● **ACTIONS TO TAKE**
A: In the excerpt below on POM and the FTC, what three features did the FTC explain are needed in a study?
B: Why did the excerpt below on POM and the FTC reject POM's argument that a zero intake group would be unethical? Answer in one to three sentences.

For both efficacy and non-specific establishment claims, the FTC found
that experts in the relevant fields would require one or more RCTs to establish
a causal relationship between a food and the treatment, prevention, or
reduction of risk” of heart disease, prostate cancer, or erectile dysfunction. The FTC emphasized a distinction between “generalized
nutritional and health benefit claims” and “the specific disease treatment and
prevention claims at issue in this case.”
Also, lesser substantiation might suffice for “claims that do not assert
a causal relationship,” unlike POM’s ads, e.g., “POM Wonderful Pomegranate
Juice . . . can help prevent premature aging, heart disease, stroke,
Alzheimer’s, even cancer” and “Eight ounces a day is enough to keep your heart
pumping.”
POM’s
studies weren’t RCTs. And their
selective touting of ostensibly favorable studies constituted misleading
omissions of material facts. The FTC
further found that POM was aware of the misrepresentations and the weaknesses
in the studies.
POM
challenged the FTC’s factual finding that experts in the relevant fields
require RCTs to support claims about the disease-related benefits of POM’s
products. That finding was supported by substantial record evidence. The FTC
explained the need for a control group, random assignment of subjects, and
double-blinding. POM argued that some
FTC experts admitted that RCTs aren’t always necessary to substantiate health
benefit claims for foods and nutrients, but that contention took the statements
out of context. One acknowledged making
recommendations about diet and exercise even without RCTs, but said that making
a recommendation based on the “best available evidence” is “not the same as
stating that a causal link has been established.” Another acknowledged that “well-conducted,
well-executed observational research is very important” for evaluating foods
and nutrients, but he emphasized that a causal link between a food or nutrient
and a reduction in disease risk “cannot be proven from an observational [i.e.,
non-RCT] study.” Yet POM did claim a causal link. POM’s own experts offered other views about
the need for RCT’s, but it’s not the court’s job to make its own appraisal of
the testimony.
POM argued
that RCTs would be too onerous.
Practically, it’s difficult/impossible to “blind” a fruit. But that doesn’t apply to the supplements—two
of three of the challenged products—and several of the juice studies were double-blinded
and placebo-controlled by using a beverage with “similar color and energy
content” as pomegranate juice. Also, the
FTC required double-blinding only “when feasible,” acknowledging that, “in some
instances . . . it may not be possible to conduct blinded clinical trials of
food products.” Ethically, POM said it was “impossible to create a zero intake
group for nutrients in an ethical manner—doctors cannot, for example, ethically
deprive a control group of patients of all Vitamin C for a decade to determine
whether Vitamin C helps prevent cancer.” But many ads made claims about the
short-term benefits of consuming POM products. Plus, there was “no reason to believe that it
would be unethical to create a zero intake group for pomegranate juice.” RCTs
could be costly, though the court commented that POM somehow sponsored dozens
of studies, including RCTs. But if RCTs
were prohibitively costly, POM could choose to specify a lower level of
substantiation with an effective disclaimer.

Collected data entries
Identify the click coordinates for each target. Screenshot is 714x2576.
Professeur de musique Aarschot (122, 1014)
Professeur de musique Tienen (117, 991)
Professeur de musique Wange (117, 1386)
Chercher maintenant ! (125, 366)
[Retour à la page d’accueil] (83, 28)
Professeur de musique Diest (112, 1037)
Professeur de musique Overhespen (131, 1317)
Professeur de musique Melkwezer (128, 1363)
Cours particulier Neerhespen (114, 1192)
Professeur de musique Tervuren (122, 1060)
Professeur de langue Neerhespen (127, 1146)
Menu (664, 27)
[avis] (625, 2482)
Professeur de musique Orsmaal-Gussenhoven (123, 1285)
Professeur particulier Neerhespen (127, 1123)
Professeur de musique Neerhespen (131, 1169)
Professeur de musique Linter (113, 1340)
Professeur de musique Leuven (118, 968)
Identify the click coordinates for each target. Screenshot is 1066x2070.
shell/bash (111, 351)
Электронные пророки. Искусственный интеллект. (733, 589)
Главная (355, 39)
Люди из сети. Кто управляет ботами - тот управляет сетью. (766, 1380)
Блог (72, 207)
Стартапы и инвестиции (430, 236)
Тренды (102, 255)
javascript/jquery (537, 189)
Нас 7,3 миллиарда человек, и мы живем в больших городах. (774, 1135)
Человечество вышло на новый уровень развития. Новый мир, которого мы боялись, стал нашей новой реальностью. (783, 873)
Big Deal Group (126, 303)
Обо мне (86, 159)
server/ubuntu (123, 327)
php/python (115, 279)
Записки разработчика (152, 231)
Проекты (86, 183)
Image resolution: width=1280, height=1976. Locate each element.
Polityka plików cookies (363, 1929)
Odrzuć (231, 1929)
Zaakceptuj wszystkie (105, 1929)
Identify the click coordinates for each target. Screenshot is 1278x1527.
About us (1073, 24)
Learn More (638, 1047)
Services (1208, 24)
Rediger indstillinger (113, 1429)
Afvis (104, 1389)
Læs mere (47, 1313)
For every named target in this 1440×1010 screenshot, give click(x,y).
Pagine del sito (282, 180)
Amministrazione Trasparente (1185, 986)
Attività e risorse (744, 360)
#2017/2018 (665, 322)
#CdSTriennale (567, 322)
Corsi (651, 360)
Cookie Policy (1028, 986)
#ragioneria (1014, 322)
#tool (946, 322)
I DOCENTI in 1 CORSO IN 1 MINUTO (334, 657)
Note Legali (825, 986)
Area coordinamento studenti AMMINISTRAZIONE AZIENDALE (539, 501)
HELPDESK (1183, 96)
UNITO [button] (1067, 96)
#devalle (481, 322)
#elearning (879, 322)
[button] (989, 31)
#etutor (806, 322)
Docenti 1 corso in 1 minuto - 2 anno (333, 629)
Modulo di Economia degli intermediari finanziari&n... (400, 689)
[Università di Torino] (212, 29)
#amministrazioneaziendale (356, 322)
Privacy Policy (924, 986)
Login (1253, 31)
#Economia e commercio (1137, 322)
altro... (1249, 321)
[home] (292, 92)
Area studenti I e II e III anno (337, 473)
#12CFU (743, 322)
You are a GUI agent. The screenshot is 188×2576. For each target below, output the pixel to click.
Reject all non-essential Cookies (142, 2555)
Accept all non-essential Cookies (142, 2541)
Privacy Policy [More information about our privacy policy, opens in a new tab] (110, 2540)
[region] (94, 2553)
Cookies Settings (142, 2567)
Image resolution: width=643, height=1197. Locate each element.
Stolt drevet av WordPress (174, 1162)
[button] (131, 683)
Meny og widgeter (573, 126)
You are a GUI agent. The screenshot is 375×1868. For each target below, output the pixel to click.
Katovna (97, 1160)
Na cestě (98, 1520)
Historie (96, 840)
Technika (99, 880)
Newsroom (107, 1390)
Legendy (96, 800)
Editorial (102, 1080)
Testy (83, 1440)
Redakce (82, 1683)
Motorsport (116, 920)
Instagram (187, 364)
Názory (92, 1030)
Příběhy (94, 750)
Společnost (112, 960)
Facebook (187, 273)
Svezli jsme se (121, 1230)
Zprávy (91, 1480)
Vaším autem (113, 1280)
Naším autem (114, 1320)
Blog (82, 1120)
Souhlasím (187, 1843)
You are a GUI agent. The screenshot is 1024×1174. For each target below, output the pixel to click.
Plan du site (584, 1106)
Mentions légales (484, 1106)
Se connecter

● **TASK RESULTS**
A: A control group, random assignment of subjects, and double-blinding.

B: Many of the ads made claims about the short-term benefits of consuming POM products. Also, there was no reason to believe it would be unethical to create a zero intake group for pomegranate juice.